SaaS is a software delivery model in which the cloud provider hosts the customer’s applications at the cloud provider’s location. The customer accesses those applications over the internet. Rather than paying for and maintaining their own computing infrastructure, SaaS customers take advantage of subscriptions to the service on a pay-as-you-go basis.

Many businesses find SaaS to be the ideal solution because it enables them to get up and running quickly with the most innovative technology available. Automatic updates reduce the burden on in-house resources. Customers can scale services to support fluctuating workloads, adding more services or features they grow. A modern cloud suite provides complete software for every business need, including. customer experience, customer relationship management, customer service, enterprise resource planning, procurement, financial management, human capital management, talent management, payroll, supply chain management, enterprise planning, and more.

PaaS

PaaS

PaaS gives customers the advantage of accessing the developer tools they need to build and manage mobile and web applications without investing in—or maintaining—the underlying infrastructure. The provider hosts the infrastructure and middleware components, and the customer accesses those services via a web browser.

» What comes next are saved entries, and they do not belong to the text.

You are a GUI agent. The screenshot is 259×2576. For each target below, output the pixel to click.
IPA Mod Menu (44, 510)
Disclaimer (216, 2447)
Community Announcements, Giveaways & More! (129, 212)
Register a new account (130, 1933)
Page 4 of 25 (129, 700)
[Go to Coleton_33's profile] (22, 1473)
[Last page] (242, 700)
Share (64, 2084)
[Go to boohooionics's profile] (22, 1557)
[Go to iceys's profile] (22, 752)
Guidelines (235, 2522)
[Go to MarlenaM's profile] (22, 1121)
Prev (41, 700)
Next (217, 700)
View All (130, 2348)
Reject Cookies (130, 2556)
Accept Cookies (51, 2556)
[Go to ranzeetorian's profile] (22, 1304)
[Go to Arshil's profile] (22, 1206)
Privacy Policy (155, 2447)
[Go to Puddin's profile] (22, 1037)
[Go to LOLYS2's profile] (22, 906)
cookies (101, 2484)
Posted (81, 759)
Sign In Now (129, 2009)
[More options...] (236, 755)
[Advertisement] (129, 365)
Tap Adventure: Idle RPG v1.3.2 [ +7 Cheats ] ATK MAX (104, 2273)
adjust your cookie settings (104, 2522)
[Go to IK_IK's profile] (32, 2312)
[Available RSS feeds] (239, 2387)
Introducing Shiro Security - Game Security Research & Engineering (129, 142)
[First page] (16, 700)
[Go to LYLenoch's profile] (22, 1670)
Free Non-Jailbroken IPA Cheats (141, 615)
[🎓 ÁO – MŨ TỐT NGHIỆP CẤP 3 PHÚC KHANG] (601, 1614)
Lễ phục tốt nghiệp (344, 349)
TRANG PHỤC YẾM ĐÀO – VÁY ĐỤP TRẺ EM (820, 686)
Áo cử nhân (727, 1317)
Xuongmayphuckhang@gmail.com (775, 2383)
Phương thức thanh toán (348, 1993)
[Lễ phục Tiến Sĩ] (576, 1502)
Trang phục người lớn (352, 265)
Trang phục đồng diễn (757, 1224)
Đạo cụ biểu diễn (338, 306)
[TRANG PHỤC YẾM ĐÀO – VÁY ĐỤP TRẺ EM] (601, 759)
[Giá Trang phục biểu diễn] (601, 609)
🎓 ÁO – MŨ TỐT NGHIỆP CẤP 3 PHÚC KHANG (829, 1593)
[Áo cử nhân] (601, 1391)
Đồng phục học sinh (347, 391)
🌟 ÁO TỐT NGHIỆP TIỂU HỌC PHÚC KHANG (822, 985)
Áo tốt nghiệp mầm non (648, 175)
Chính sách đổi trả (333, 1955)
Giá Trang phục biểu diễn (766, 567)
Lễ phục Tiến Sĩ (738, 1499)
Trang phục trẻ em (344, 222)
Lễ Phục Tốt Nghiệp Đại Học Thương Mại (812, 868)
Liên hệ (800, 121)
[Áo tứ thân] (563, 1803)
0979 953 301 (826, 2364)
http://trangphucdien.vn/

To aid productivity, PaaS solutions need to have ready-to-use programming components that allow developers to build new capabilities into their applications, including innovative technologies such as artificial intelligence, chatbots, blockchain, and the Internet of Things. The right PaaS offering also should include solutions for analysts, end-users, and professional IT administrators, including big data analytics, content management, database management, systems management, and security.

IaaS

IaaS

IaaS enables customers to access infrastructure services on an on-demand basis via the internet. The key advantage is that the cloud provider hosts the infrastructure components that provide compute, storage, and network capacity so that subscribers can run their workloads in the cloud. The cloud subscriber is usually responsible for installing, configuring, securing, and maintaining any software on the cloud-native solutions, such as database, middleware, and application software.

How cloud security builds trust

Moving to the cloud removes the headaches and costs of maintaining IT security. An experienced cloud provider continually invests in the latest security technology—not only to respond to potential threats but also to enable customers to better meet their regulatory requirements.

The best cloud providers invest in every layer of cloud security as part of their overall design across global data center regions. Such a multilayer secure cloud approach offers security at the level the customer’s business requires.

How cloud consumption works

From an end-user perspective, cloud consumption means either using a cloud application or consuming cloud infrastructure. Regardless of resource location, however, understanding infrastructure resource usage and consumption remain critical, because it represents an organization’s ability to serve customers, innovate, and lower operational expenses.

Consumption is defined as the act of using a resource. This concept seems simple enough when applied to the cloud, but implementation differs by service providers. Understanding what exactly it means to consume a resource adds to the complexity. The best cloud providers will help their customers clearly understand the cost of their cloud services and what they can expect to pay for consuming those services.